INDIAN ARRIVAL IN T&T – SOME VITAL FACTS

ON the occasion of the anniversary of the arrival of the first batch of Indian indentured labourers in Trinidad and Tobago on May 30, 1845, here are some pertinent facts:

·       * A total of 147,592 Indian indentured labourers arrived from 1845 to 1917. The first ship, Fatel Razack, brought 225 immigrants after sailing 14,000 miles over 103 days. The eldest immigrant, Ruchparr, was 40, and the youngest was a four-year-old girl name Faizan. Five died on the voyage.
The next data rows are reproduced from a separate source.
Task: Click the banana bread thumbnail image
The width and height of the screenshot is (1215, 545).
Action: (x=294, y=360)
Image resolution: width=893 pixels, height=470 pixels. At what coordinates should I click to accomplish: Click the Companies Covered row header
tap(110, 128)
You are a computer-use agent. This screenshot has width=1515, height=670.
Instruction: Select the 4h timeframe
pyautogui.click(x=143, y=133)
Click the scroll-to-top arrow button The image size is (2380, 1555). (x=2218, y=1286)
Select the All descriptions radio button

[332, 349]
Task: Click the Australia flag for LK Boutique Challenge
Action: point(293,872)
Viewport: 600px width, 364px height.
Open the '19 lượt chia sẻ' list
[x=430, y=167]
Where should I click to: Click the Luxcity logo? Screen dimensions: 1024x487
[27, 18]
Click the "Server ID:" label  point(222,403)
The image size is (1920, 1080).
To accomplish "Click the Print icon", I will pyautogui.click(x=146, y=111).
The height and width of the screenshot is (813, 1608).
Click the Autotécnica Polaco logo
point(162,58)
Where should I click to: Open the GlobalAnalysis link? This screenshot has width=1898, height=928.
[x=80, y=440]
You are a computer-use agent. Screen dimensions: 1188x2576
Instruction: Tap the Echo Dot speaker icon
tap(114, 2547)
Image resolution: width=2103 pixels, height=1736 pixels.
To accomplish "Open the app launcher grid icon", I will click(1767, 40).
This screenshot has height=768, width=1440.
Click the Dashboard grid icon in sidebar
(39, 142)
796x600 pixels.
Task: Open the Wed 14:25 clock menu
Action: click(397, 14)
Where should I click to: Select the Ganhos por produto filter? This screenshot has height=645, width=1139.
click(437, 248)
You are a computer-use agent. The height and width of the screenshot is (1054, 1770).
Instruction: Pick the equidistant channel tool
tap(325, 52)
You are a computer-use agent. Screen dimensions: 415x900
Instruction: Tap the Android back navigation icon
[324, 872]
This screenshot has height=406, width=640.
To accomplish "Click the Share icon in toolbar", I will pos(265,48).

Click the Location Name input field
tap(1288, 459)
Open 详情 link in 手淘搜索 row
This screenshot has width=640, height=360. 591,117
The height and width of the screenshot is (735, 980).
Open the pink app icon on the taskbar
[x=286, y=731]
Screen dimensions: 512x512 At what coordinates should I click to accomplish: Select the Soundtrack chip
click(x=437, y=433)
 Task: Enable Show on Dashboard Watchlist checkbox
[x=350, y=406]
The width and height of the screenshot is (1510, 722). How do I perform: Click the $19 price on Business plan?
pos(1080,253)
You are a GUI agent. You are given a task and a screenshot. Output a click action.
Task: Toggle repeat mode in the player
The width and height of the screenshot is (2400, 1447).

·       * Before Indian immigrants were introduced, there were brief experiments in recruiting former slaves, in addition to bringing in workers from neighbouring Caribbean islands and from Sierra Leone, the United States, France, Germany, Portugal, and China. For various reasons, that system did not work.

·      *  Records pertaining to the immigrants were kept in a total of 17 registries, which had such information as the name of the ship, arrival date, full names of the passengers, parents’ names, gender, age, caste, the names of estates to which they were assigned. Most of the adult immigrants were between the ages of 20 and 30. There was also a record of passengers who died on the journey.

·       * Immigrants came largely from the North-Western, Oudah, Bihar, and Bengal provinces of north India, with some also being recruited from Madras.

·       * About 85 per cent of the immigrants were Hindus and 14 per cent Muslims.

·      *  From 1866 to 1917, immigrants landed on a total of 28 ships and were processed and quarantined over 10 days at Nelson Island, one of five islands off Trinidad’s north-western tip. The first ship to anchor at Nelson Island was Humber, which brought 473 workers, of whom 329 were men, 84 women, 32 boys and 14 girls.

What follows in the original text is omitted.